→ **Source text**:
● ● ● ●

Step 2: Determine the condition for infinite solutions (determinant of coefficient matrix)
The coefficient matrix is:
$
\begin{vmatrix}
1 & 1 & 1 \\
1 & 2 & 2 \\
1 & 3 & \lambda
\end{vmatrix}
$
We set this determinant to zero:
$
\Delta
=
\begin{vmatrix}
1 & 1 & 1 \\
1 & 2 & 2 \\
1 & 3 & \lambda
\end{vmatrix}
= 0
$
Expanding along the first row:
$
\Delta = 1 \cdot (2 \cdot \lambda - 2 \cdot 3)
- 1 \cdot (1 \cdot \lambda - 2 \cdot 1)
+ 1 \cdot (1 \cdot 3 - 2 \cdot 1).
$
Simplify:
$
\Delta
= (2\lambda - 6) - (\lambda - 2) + (3 - 2)
= 2\lambda - 6 - \lambda + 2 + 1
= \lambda - 3
.
$
Since $\Delta = 0$, we get $\lambda - 3 = 0 \implies \lambda = 3.$
Step 3: Use conditions for infinite solutions (determinants for x, y, z) to find μ
For the system to have infinitely many solutions, when we replace the $x$ column or $y$ column or $z$ column in the coefficient matrix with the constants from the right-hand side, the determinant must be zero as well.

● ● ● ●

→ **Exercise data**:
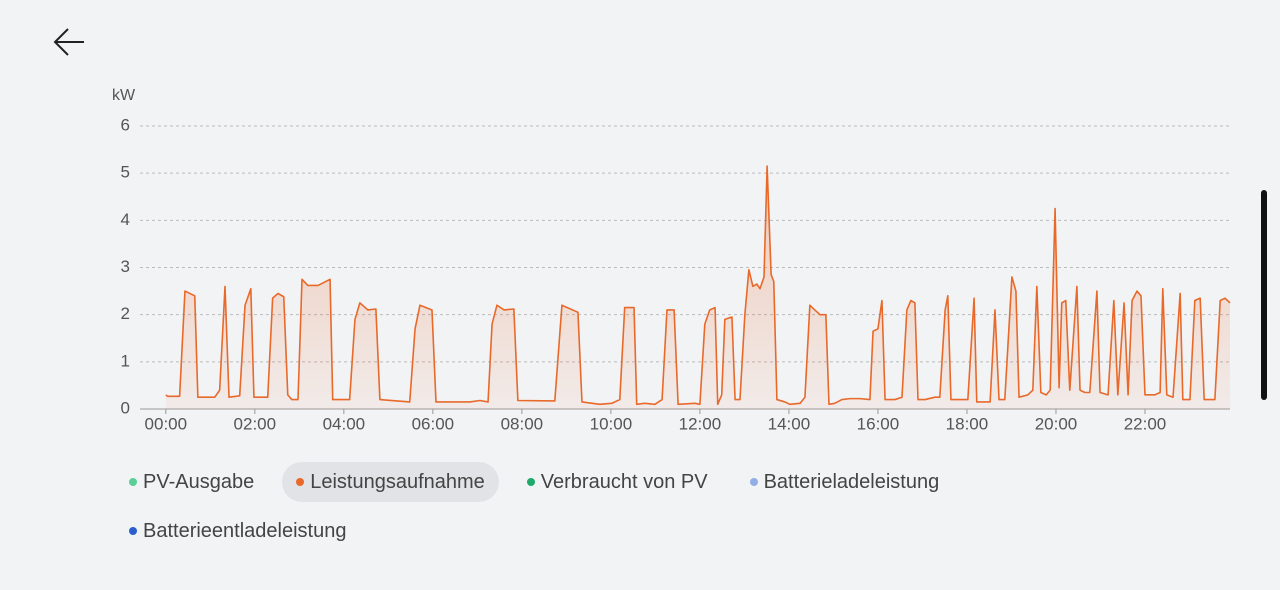 The height and width of the screenshot is (590, 1280). I want to click on scrollbar, so click(1264, 295).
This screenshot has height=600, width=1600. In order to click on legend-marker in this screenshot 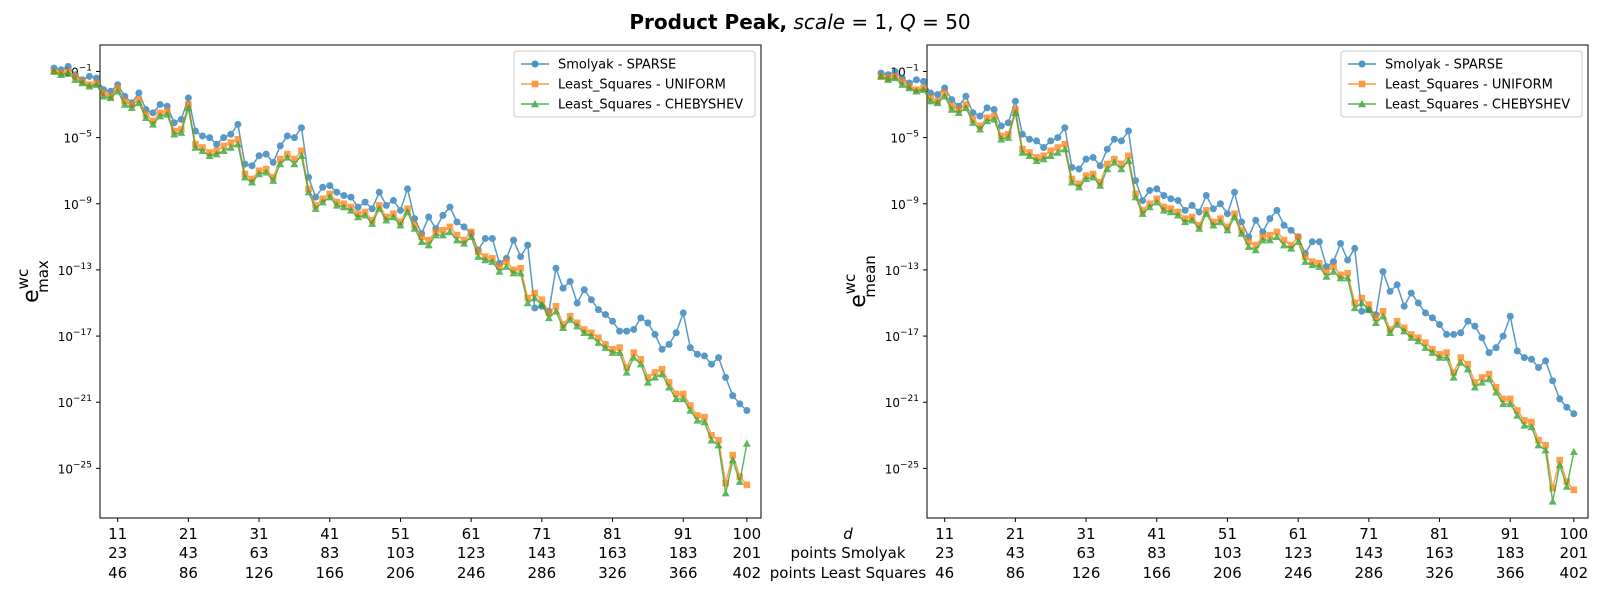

● ● ● ●

→ **Task list**:
1. From the worked solution, reproduce word for word the passage starting at "- 1 \cdot (1" and ending at "zero as well.".
2. Give every row of the coefficient matrix in the worked solution, in order from top to bottom.

→ **Results for each task**:
1.
- 1 \cdot (1 \cdot \lambda - 2 \cdot 1)
+ 1 \cdot (1 \cdot 3 - 2 \cdot 1).
$
Simplify:
$
\Delta
= (2\lambda - 6) - (\lambda - 2) + (3 - 2)
= 2\lambda - 6 - \lambda + 2 + 1
= \lambda - 3
.
$
Since $\Delta = 0$, we get $\lambda - 3 = 0 \implies \lambda = 3.$
Step 3: Use conditions for infinite solutions (determinants for x, y, z) to find μ
For the system to have infinitely many solutions, when we replace the $x$ column or $y$ column or $z$ column in the coefficient matrix with the constants from the right-hand side, the determinant must be zero as well.

2.
1, 1, 1
1, 2, 2
1, 3, λ